● **READING PASSAGE**

|---|

5.3. Sample heartbeat integration – web server
This example will build upon the previous example from the drbd.conf section. In that example, we have 2 machines named thost1 (10.1.1.31) and thost2 (10.1.1.32). In this example, we will st up a web server which has it’s html pages stored on a shared drbd device. Eventually, you’ll want all of these steps to happen automatically, but for this HOWTO I’ll just go over the steps to do things manually.
The first step is to correctly configure the heartbeat package. I’m not going to go into setting up the heartbeat package, I assume if you have gotten this far, you have heartbeat already running. Assuming heartbeat is running, and your drbd.conf file is correctly configured, the first thing you need to do is start up drbd on both nodes. On thost1, issue the following commands:
$ insmod drbd
$ /etc/rc.d/init.d/drbd start
Do the same thing on thost2:
$ insmod drbd
$ /etc/rc.d/init.d/drbd start
At this point drbd should be running. Make sure drbd is the primary interface on thost1, and then go ahead and mount the disk. If you haven’t done so already, create a file system on the device. Lastly, configure the web server on both machines to point to the location you will mount the drbd device to become document root for your web server.
[root@10-0-1-31 ha.d]# cat /proc/drbd
version : 58
0: cs:Connected st:Primary/Secondary ns:208 nr:36 dw:88 dr:373 gc:5,25,13
Assuming the /etc/ha.d/ha.cf file correctly identifies both nodes in your cluster, the next step is to edit the /etc/ha.d/haresources file. Add the following line to that file
10-0-1-31.linux-ha.org 10.0.10.10/16 datadisk::drbd0 httpd
The 10.0.10.10 address is the IP address attached to the web server. See the heartbeat documentation for more info on that. Basically, that line tells the heartbeat software to run the /etc/ha.d/resource.d/datadisk script with a paramater of drbd0. In the event of a failure, the datadisk script will run on the secondary node, and switch the drbd0 drbd device from seconday to primary state.
You also need to edit the /etc/fstab file on both machines. It is important to configure this device to NOT mount upon boot. The noauto flag will take care of that.
/dev/nb0 /mnt/disk ext2 noauto 0 0
At this point, you can start up the heartbeat software.
/etc/rc.d/init.d/heartbeat start
If everything is configured correctly, the heartbeat software will launch the web server and tie it to the virtual interface. At this point, you can power off thost1. If all goes well, in about 30 seconds, thost2 will take over and launch the web server. If that test works, go ahead and setup drbd and heartbeat to start upon boot, and sit back and enjoy the high availability!

|---|

● **EXCERPTED DATA**
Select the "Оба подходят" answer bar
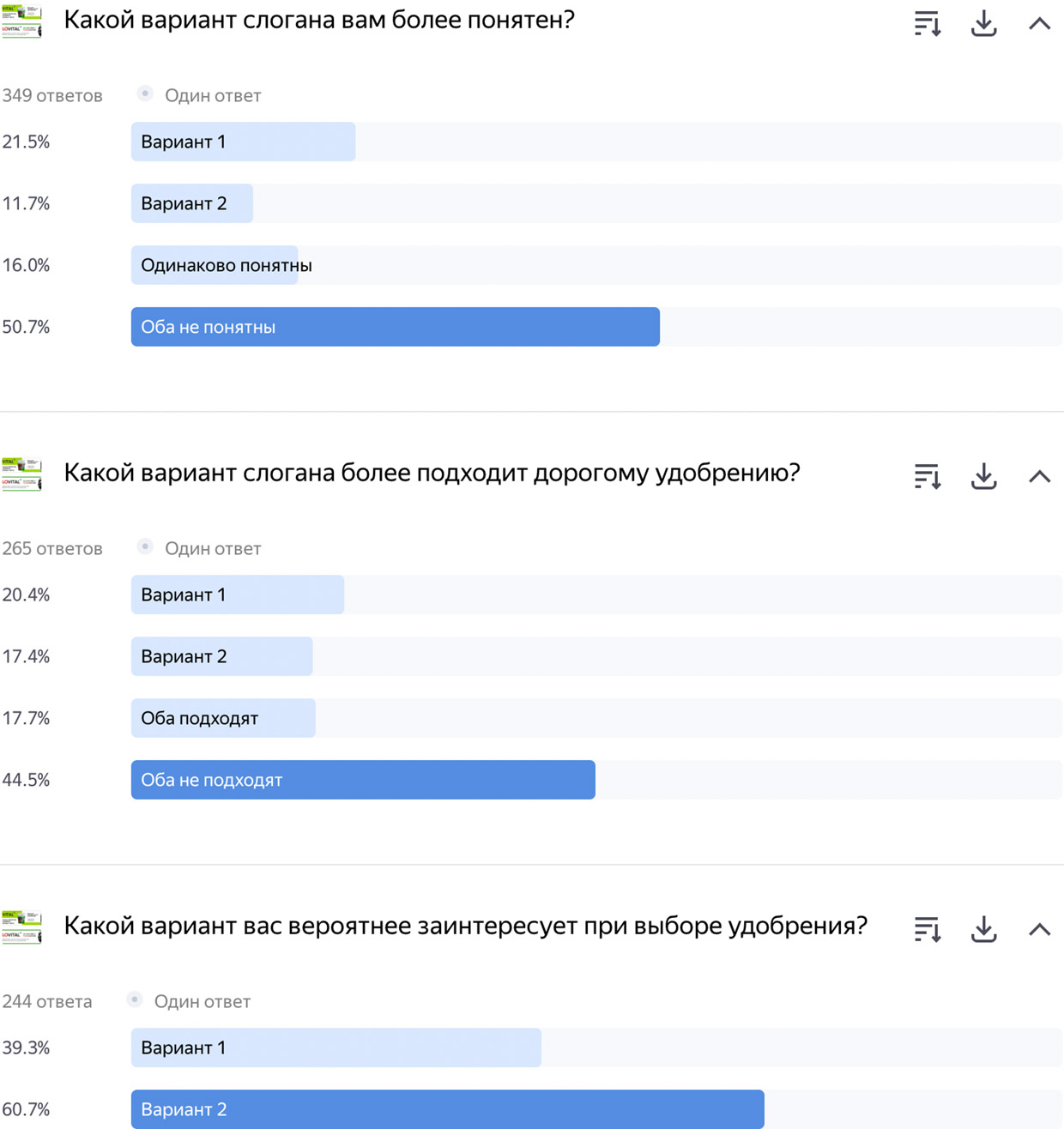The image size is (1064, 1129). point(223,718)
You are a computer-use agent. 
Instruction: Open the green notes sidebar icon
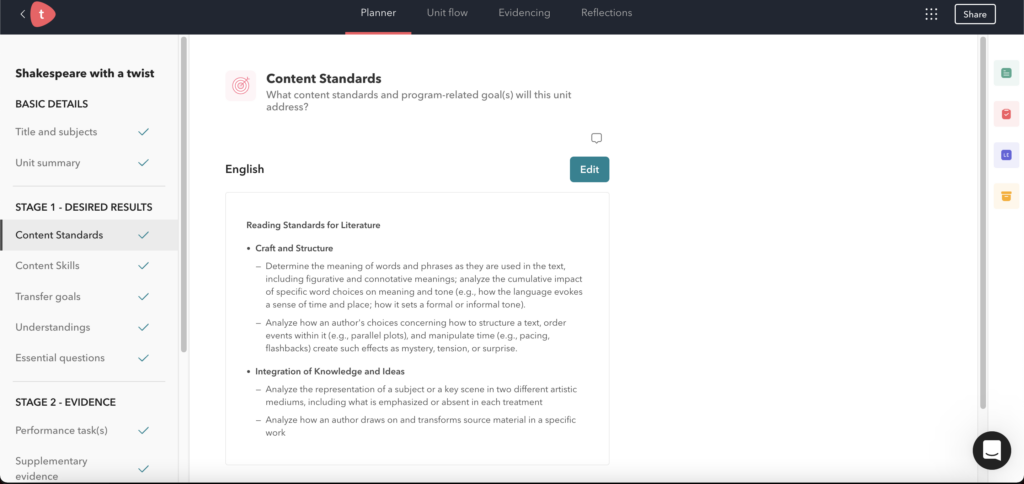click(x=1006, y=73)
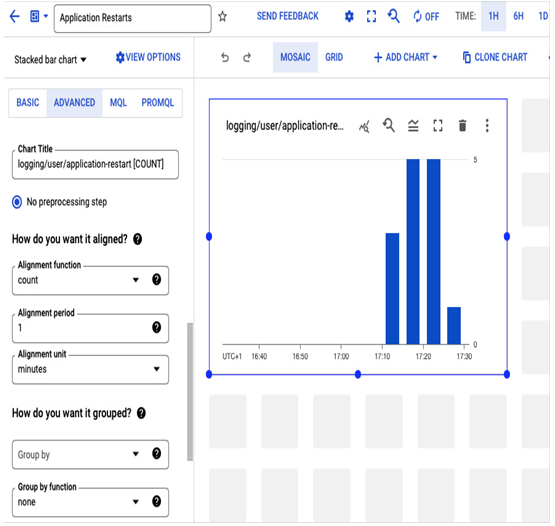Switch layout to GRID mode
This screenshot has height=526, width=555.
coord(334,57)
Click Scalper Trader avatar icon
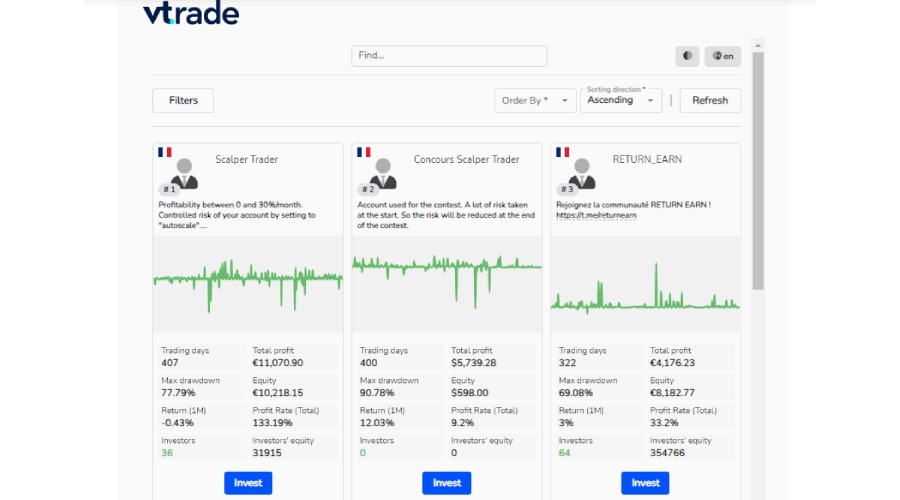 (x=184, y=173)
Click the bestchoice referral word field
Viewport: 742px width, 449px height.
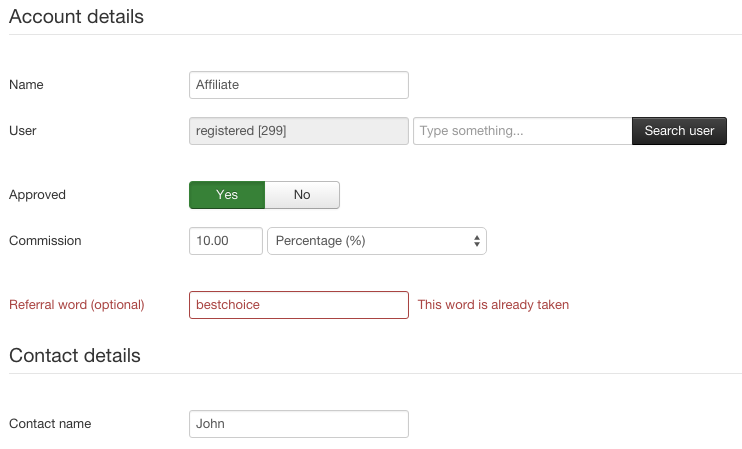299,305
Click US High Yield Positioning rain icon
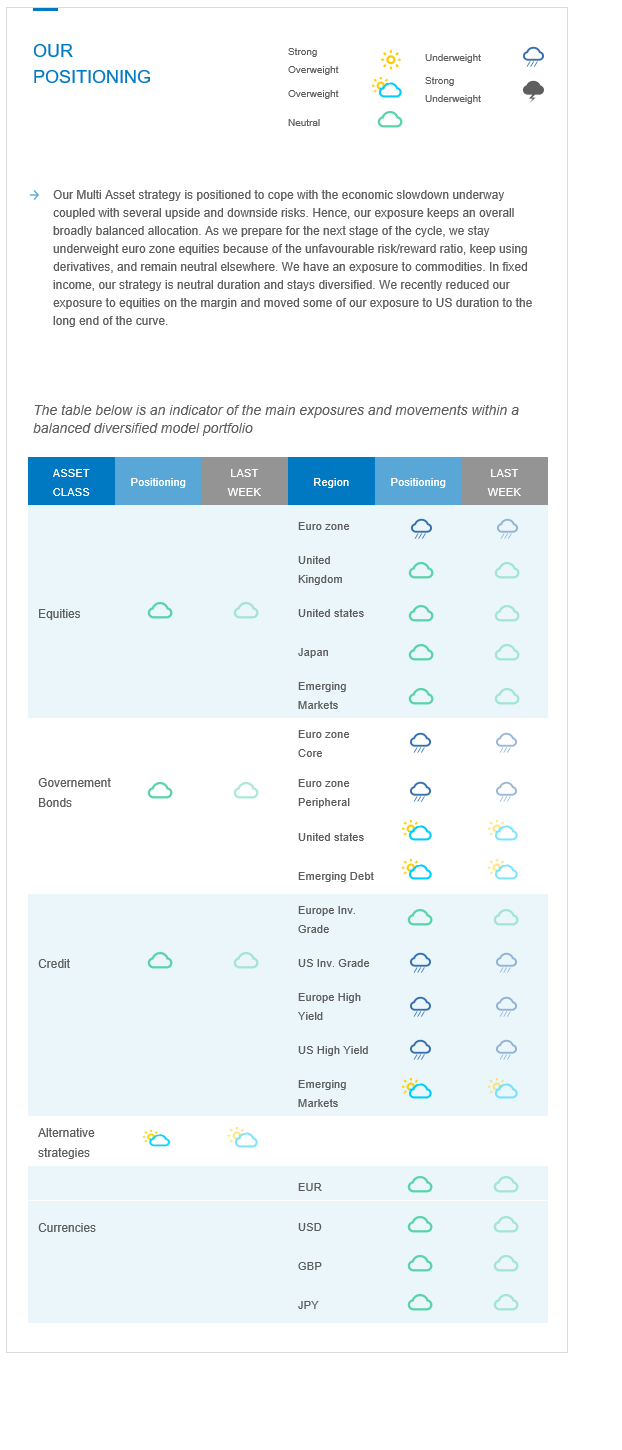Image resolution: width=622 pixels, height=1450 pixels. pos(421,1050)
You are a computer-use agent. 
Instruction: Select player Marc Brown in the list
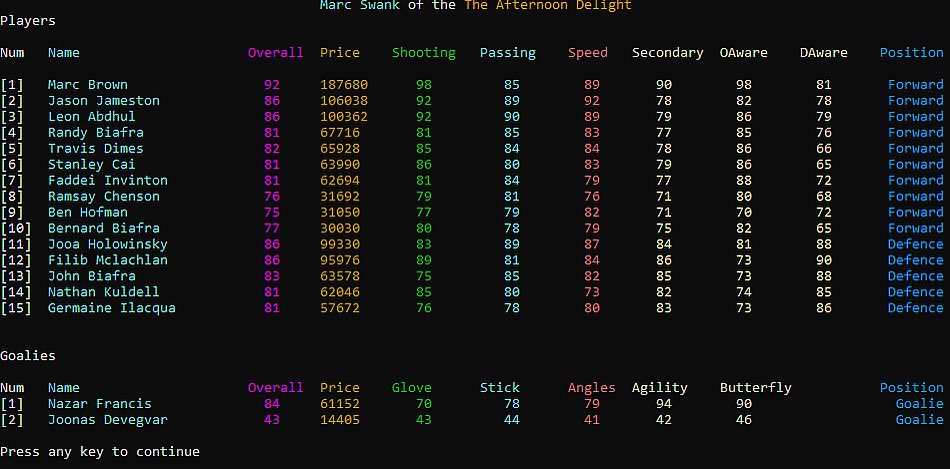[88, 85]
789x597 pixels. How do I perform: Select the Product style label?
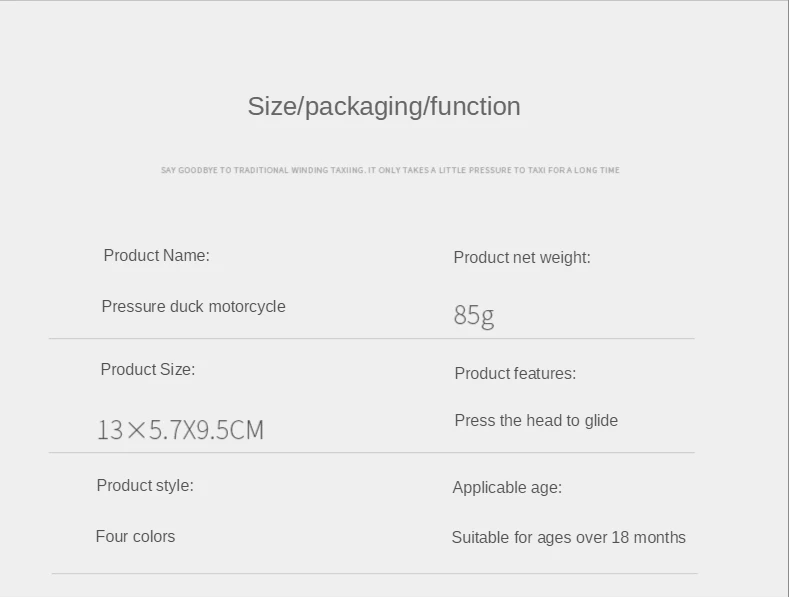[x=145, y=486]
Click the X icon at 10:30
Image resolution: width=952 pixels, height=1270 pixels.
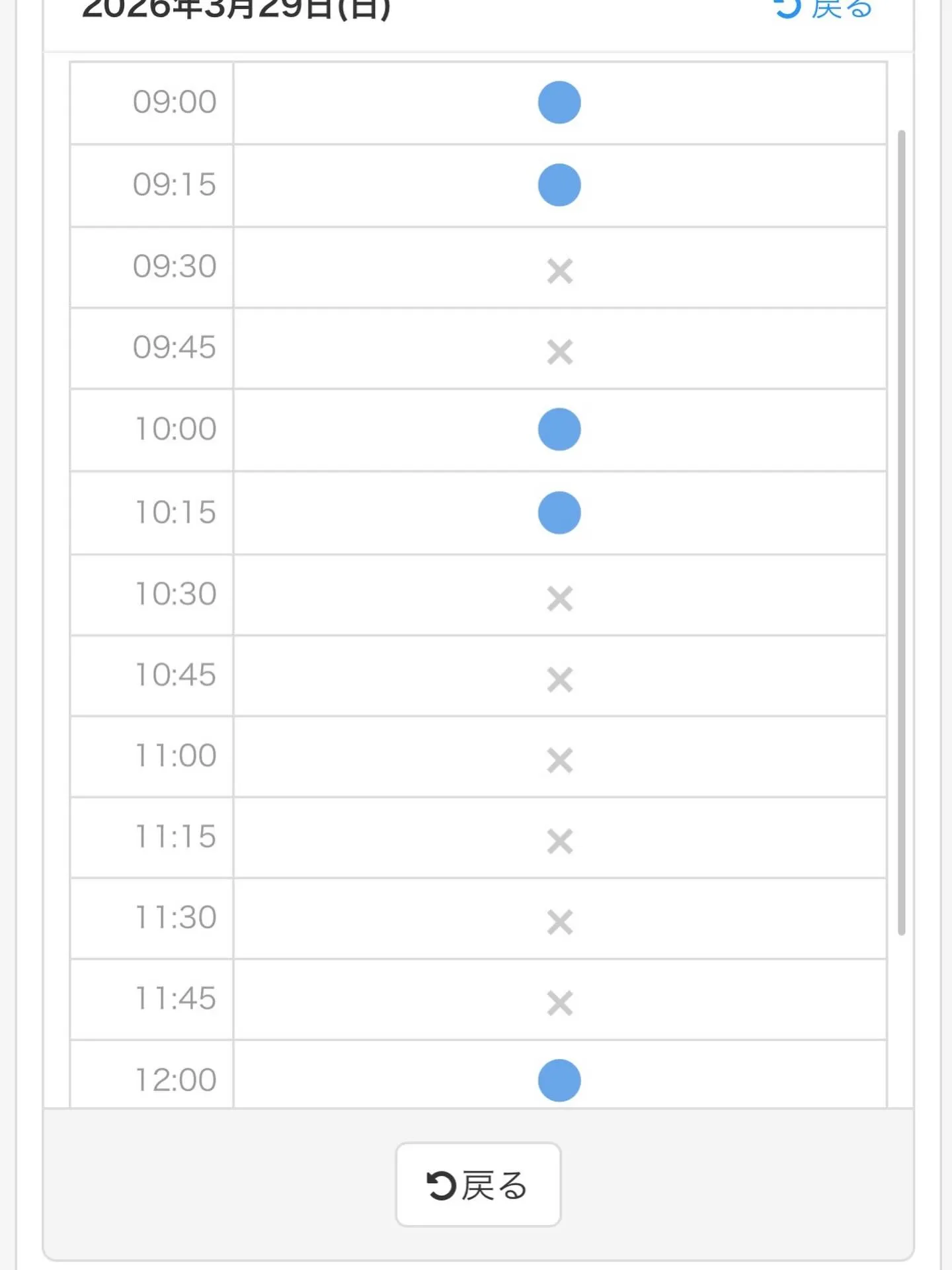coord(559,598)
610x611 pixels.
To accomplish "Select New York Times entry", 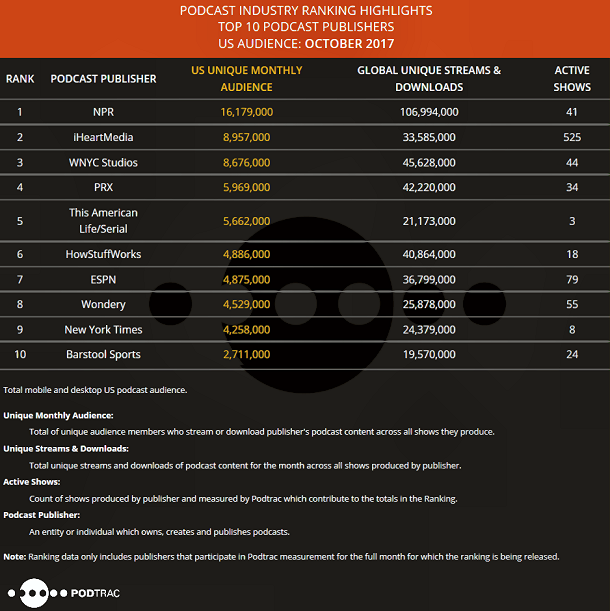I will (103, 330).
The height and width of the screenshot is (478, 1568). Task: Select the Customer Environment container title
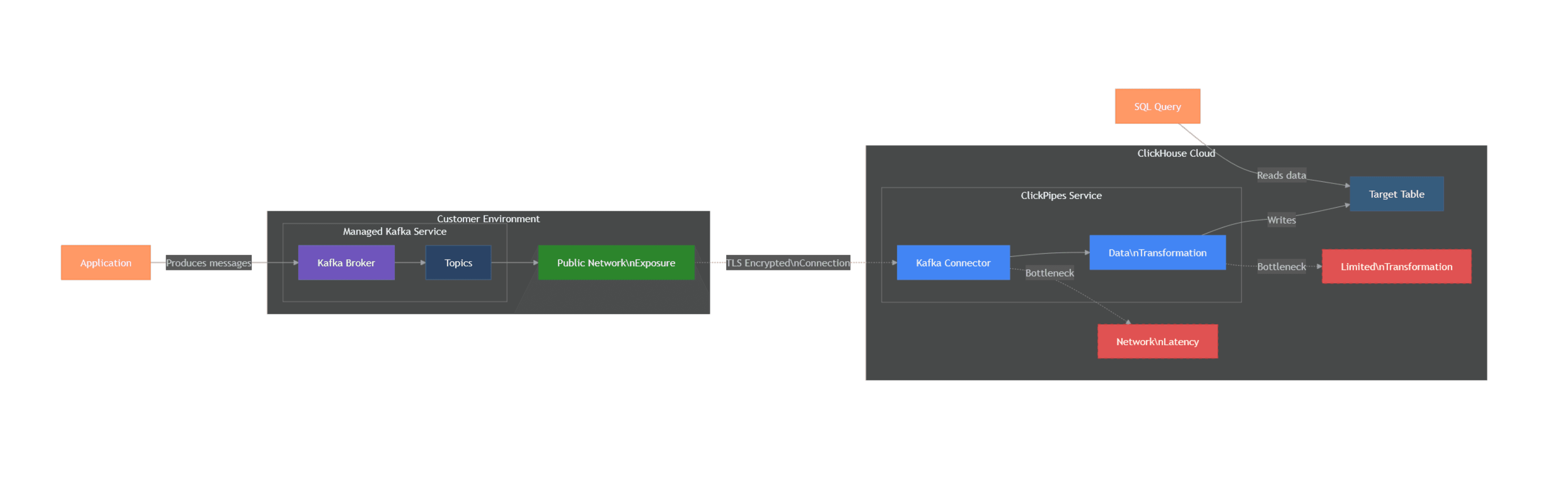pos(488,219)
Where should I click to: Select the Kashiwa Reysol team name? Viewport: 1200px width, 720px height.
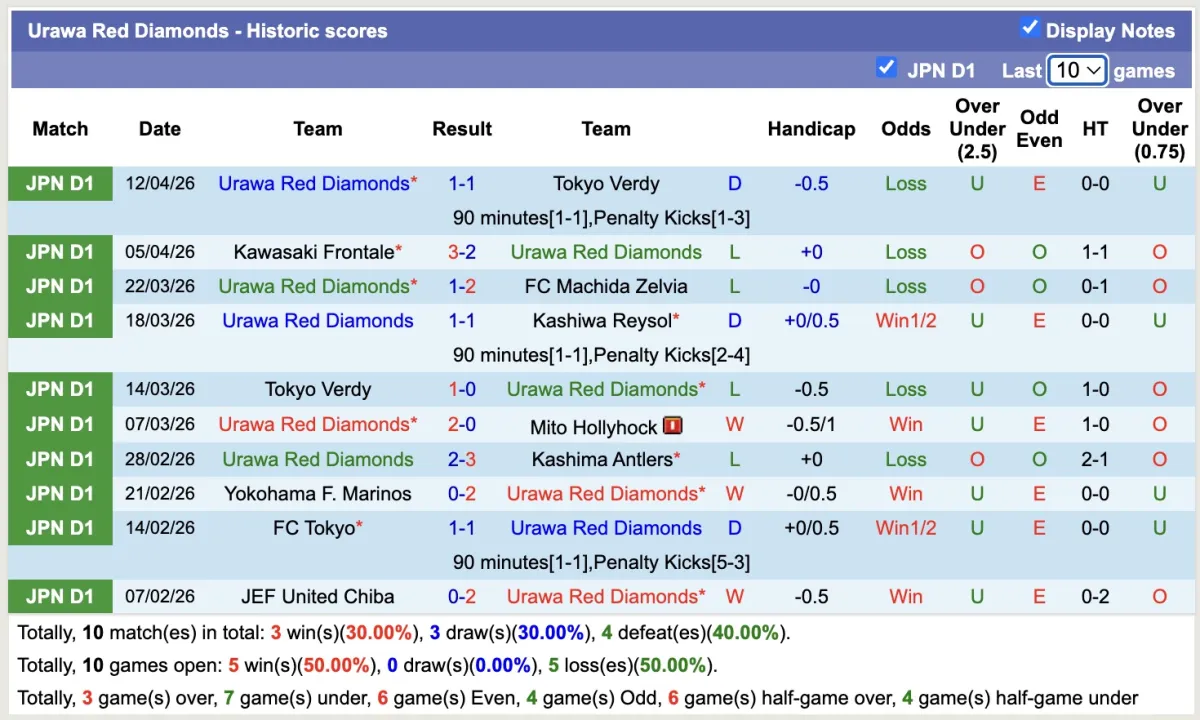(x=601, y=321)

|---|

● **TASKS TO CARRY OUT**
1. Give every distinct file path starting with /etc/ that appears in the heartbeat web server example, each one only once.
2. From the heartbeat web server example, pull out word for word the part that opens with the words containing "5.3. Sample heartbeat" and closes with "do things manually.".
3. Check each statement against the heartbeat web server example. For each one, answer yes or no and quote the words that decide it.
(a) The fstab entry is set so the drbd device does not mount when the machine boots.
(b) The example walks through how to set up the heartbeat package.
(c) After thost1 is powered off, thost2 should take over in about 30 seconds.

● **ANSWERS FOR THIS EXERCISE**
1.
/etc/rc.d/init.d/drbd
/etc/ha.d/ha.cf
/etc/ha.d/haresources
/etc/ha.d/resource.d/datadisk
/etc/fstab
/etc/rc.d/init.d/heartbeat

2.
5.3. Sample heartbeat integration – web server
This example will build upon the previous example from the drbd.conf section. In that example, we have 2 machines named thost1 (10.1.1.31) and thost2 (10.1.1.32). In this example, we will st up a web server which has it’s html pages stored on a shared drbd device. Eventually, you’ll want all of these steps to happen automatically, but for this HOWTO I’ll just go over the steps to do things manually.

3.
(a) Yes: "It is important to configure this device to NOT mount upon boot. The noauto flag will take care of that."
(b) No: "I’m not going to go into setting up the heartbeat package"
(c) Yes: "in about 30 seconds, thost2 will take over and launch the web server"